Dataset items:
----------

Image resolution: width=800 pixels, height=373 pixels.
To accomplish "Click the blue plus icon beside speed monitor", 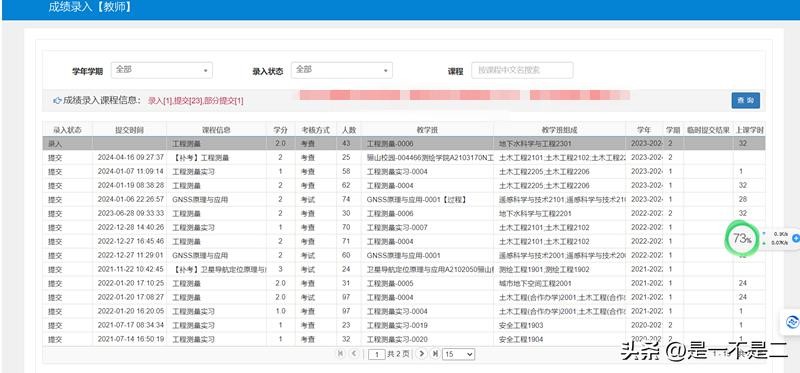I will pyautogui.click(x=796, y=238).
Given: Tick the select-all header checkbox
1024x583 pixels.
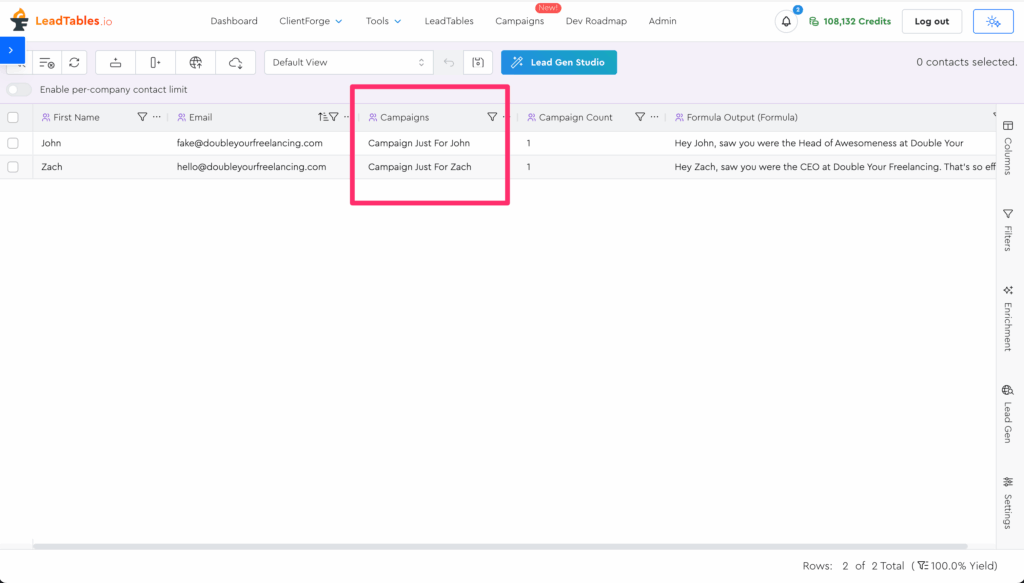Looking at the screenshot, I should pos(13,117).
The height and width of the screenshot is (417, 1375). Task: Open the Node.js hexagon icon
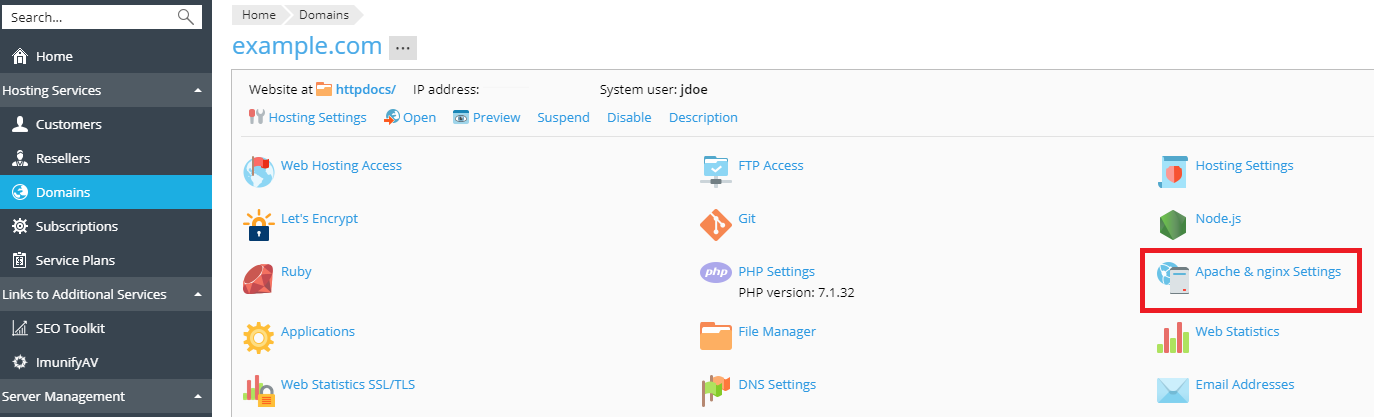(x=1173, y=225)
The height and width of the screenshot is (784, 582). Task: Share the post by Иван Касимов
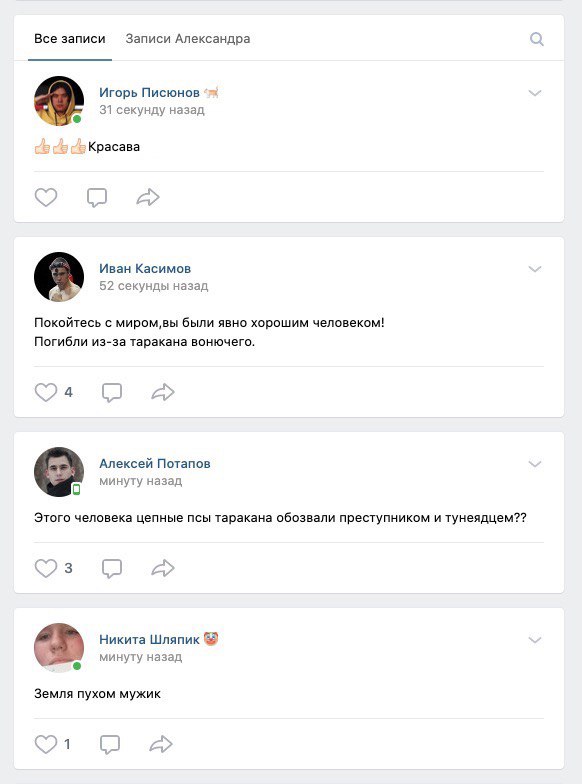click(163, 392)
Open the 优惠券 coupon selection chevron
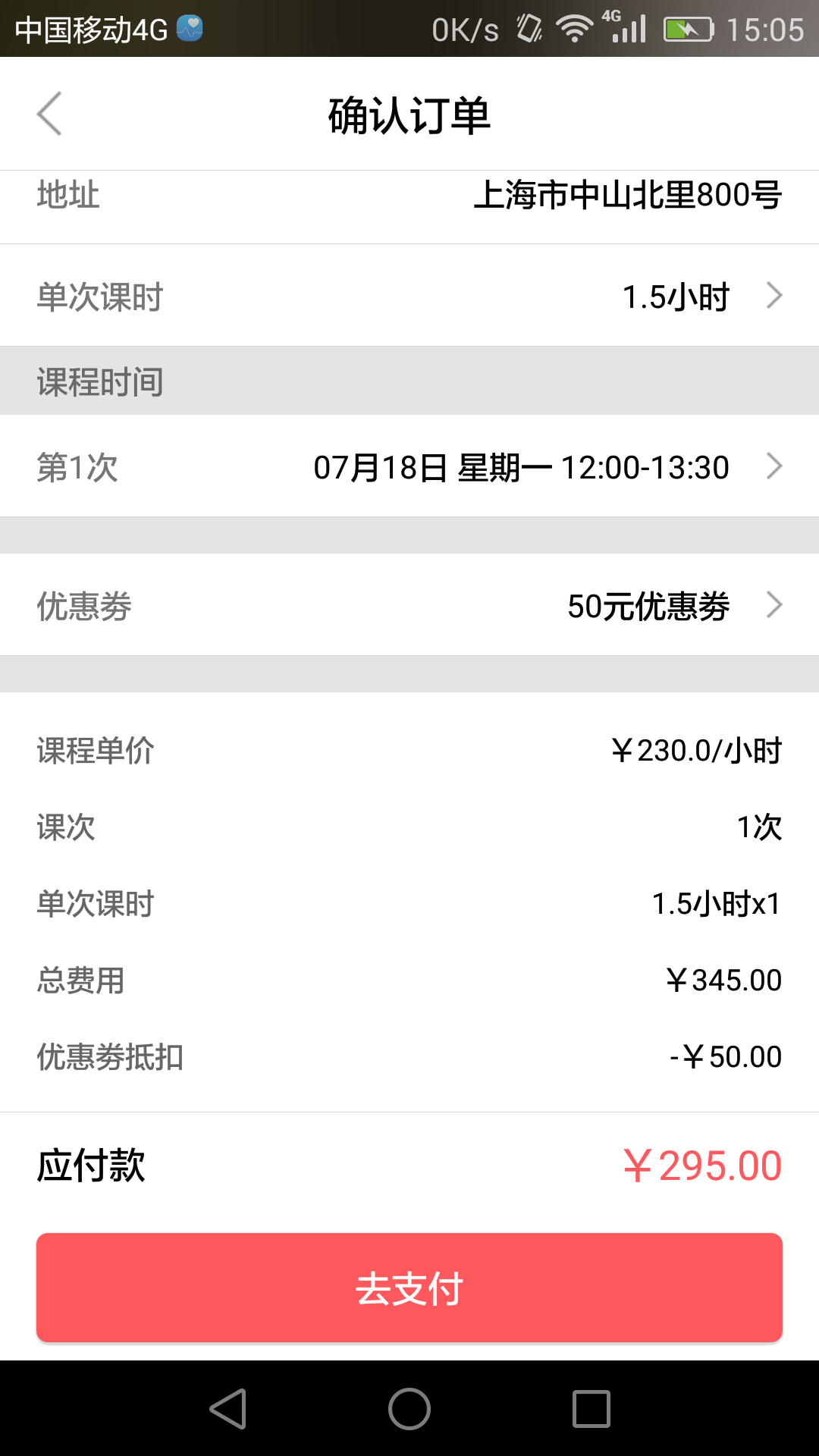The width and height of the screenshot is (819, 1456). click(774, 604)
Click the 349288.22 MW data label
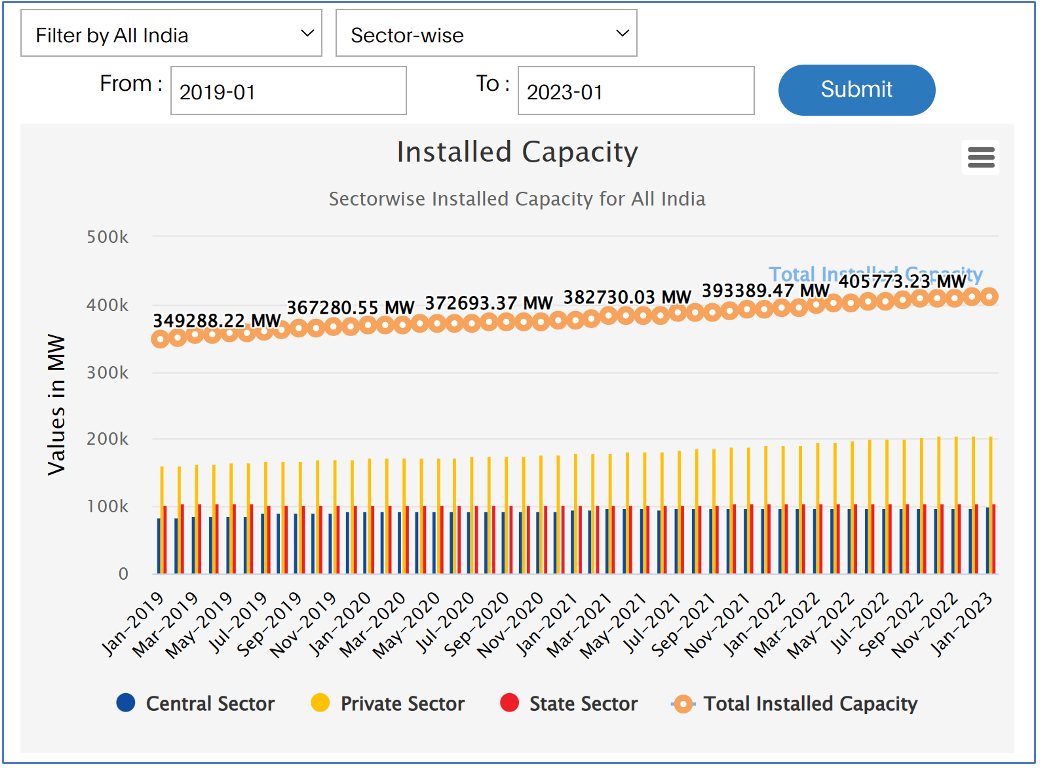The height and width of the screenshot is (768, 1040). click(x=216, y=321)
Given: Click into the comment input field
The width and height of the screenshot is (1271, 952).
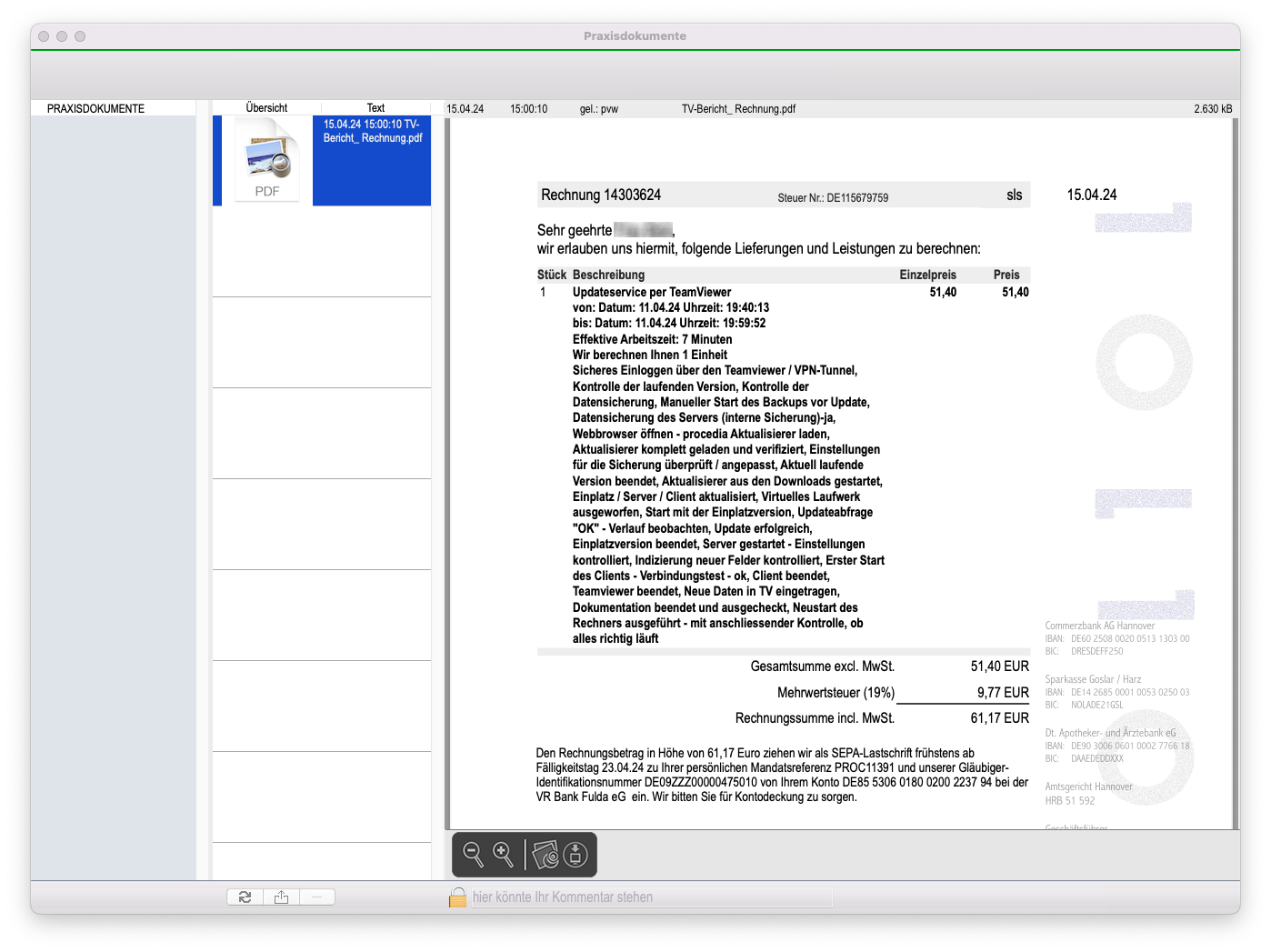Looking at the screenshot, I should tap(650, 897).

----------

Work required - Find the word "Given" in the data and show each line that holds it.

Answer area -
Given: Tick the select-all header checkbox
Given: Click into the comment input field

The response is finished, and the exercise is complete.